La Commission nationale des droits de l’homme (CNDH) a rendu public, le lundi 20 juillet 2026, son rapport d’enquête sur les incidents survenus lors du sit-in de l’opposition organisé le 12 juin dernier à Kinshasa. Si l’institution affirme n’avoir confirmé aucun décès malgré les allégations relayées après la manifestation, elle reconnaît que plusieurs violations des droits de l’homme ont été commises et formule une série de recommandations pour prévenir de nouveaux dérapages.
Plus d’un mois après les affrontements qui avaient marqué le sit-in de l’opposition devant le Palais du Peuple, la Commission nationale des droits de l’homme livre sa lecture des faits au terme d’une enquête menée auprès des différentes parties impliquées.
Le président de la CNDH, Paul Nsapu, a indiqué que les investigations n’ont permis de confirmer aucun décès lié à cette manifestation.
« Aucun mort n’a été documenté par notre équipe d’enquête. La personne dont l’image a circulé sur les réseaux et donnée pour morte a été visitée par la commission d’enquête à l’hôpital.

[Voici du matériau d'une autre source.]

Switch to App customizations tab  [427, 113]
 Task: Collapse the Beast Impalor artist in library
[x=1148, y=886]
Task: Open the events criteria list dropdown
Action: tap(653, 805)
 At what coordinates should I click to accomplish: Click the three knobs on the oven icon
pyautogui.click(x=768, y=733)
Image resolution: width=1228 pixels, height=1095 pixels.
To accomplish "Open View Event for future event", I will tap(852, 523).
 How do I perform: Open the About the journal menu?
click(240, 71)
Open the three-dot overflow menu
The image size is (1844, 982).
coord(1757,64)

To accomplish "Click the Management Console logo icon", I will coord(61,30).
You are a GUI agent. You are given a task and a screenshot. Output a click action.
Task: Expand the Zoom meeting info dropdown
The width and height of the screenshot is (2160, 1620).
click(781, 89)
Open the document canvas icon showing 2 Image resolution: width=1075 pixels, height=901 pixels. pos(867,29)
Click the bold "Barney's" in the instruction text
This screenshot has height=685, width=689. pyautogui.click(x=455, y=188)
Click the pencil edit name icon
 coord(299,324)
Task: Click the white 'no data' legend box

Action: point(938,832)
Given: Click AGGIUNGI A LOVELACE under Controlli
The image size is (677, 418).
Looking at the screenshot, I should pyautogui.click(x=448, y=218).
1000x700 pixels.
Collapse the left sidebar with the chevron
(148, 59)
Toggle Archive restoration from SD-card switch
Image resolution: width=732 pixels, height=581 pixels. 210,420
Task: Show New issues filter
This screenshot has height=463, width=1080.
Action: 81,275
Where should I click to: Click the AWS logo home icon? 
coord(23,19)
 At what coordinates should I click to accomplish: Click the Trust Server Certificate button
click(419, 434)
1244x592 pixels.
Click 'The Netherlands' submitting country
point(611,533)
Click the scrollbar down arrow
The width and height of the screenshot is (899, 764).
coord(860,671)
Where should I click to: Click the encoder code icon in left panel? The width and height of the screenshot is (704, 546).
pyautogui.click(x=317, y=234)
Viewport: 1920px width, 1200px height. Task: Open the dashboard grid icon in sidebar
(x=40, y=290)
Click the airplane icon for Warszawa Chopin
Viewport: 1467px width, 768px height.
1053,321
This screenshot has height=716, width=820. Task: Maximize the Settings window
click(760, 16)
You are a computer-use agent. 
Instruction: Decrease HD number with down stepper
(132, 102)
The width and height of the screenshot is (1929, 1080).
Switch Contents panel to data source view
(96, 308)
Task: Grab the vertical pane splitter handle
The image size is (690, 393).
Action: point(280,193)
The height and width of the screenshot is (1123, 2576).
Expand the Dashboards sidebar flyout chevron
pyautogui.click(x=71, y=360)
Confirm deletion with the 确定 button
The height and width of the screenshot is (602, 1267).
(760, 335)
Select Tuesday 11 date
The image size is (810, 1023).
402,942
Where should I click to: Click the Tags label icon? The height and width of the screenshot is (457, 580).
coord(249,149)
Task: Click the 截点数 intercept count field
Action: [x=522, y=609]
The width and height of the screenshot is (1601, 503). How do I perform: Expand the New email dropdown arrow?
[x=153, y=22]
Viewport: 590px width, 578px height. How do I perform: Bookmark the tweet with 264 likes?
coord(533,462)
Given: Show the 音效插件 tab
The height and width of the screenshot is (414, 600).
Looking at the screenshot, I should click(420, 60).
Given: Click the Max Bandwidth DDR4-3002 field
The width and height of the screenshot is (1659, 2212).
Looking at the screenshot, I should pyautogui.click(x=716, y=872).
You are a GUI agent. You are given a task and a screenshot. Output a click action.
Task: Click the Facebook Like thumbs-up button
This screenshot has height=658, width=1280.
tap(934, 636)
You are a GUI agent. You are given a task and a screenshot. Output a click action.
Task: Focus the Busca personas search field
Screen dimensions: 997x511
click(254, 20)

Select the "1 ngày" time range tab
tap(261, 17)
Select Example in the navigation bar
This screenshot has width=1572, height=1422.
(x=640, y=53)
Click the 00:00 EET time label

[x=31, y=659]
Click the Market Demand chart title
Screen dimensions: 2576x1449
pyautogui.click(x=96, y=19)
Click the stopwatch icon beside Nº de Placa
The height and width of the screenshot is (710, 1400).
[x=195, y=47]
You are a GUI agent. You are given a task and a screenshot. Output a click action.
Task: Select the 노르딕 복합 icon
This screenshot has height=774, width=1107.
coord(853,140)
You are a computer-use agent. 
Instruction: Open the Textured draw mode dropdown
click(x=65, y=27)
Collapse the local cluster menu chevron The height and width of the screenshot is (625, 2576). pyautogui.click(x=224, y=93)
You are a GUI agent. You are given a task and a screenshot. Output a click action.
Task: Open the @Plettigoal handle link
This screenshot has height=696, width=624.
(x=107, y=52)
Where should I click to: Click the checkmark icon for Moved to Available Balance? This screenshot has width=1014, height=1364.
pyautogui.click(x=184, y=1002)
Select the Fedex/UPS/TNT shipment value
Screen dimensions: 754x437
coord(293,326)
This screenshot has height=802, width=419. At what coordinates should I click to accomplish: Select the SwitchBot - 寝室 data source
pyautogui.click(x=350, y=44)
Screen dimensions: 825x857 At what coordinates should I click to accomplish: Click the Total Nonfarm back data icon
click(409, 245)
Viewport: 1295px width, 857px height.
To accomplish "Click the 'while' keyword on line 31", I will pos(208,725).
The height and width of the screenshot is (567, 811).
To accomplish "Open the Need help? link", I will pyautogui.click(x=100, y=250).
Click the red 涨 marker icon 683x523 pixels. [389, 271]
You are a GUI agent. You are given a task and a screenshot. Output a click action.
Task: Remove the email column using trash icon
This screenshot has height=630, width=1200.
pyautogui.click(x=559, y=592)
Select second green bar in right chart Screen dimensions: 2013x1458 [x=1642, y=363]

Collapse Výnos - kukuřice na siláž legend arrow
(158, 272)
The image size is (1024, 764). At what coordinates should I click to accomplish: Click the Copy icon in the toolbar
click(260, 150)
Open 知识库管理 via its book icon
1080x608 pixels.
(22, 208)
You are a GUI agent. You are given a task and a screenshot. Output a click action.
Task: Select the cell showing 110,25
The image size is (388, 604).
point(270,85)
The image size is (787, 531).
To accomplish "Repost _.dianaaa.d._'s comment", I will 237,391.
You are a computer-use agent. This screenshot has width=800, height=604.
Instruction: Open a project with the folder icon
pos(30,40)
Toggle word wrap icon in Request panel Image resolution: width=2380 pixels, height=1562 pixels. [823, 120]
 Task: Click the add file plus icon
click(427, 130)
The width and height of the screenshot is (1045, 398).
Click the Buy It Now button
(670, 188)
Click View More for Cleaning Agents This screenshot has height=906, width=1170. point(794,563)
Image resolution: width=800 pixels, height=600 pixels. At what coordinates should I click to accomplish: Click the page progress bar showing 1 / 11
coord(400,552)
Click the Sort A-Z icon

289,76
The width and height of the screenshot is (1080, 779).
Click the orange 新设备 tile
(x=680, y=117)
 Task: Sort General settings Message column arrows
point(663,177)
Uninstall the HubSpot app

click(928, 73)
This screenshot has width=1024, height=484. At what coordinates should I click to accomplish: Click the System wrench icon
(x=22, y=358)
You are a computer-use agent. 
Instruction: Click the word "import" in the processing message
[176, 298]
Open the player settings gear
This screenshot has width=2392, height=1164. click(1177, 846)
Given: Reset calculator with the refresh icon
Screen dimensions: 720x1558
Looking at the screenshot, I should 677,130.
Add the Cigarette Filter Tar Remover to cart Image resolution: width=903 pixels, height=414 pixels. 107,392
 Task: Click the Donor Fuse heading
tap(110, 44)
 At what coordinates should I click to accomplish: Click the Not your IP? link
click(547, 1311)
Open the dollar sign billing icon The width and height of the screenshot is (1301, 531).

Elle en est sortie et a déjà repris ses activités professionnelles », a-t-il déclaré.

Selon les conclusions du rapport, la commission a toutefois établi que des violations des droits de l’homme ont été commises au cours de cette journée marquée par des affrontements entre manifestants et forces de l’ordre.
« Au terme de cette enquête, la CNDH est arrivée à la conclusion que quelques violations des droits de l’homme ont été commises durant lesdites manifestations. Dans le même temps, l’allégation selon laquelle il y aurait eu deux morts durant ce sit-in n’a pas pu être confirmée au regard des éléments de preuve disponibles », a précisé Paul Nsapu.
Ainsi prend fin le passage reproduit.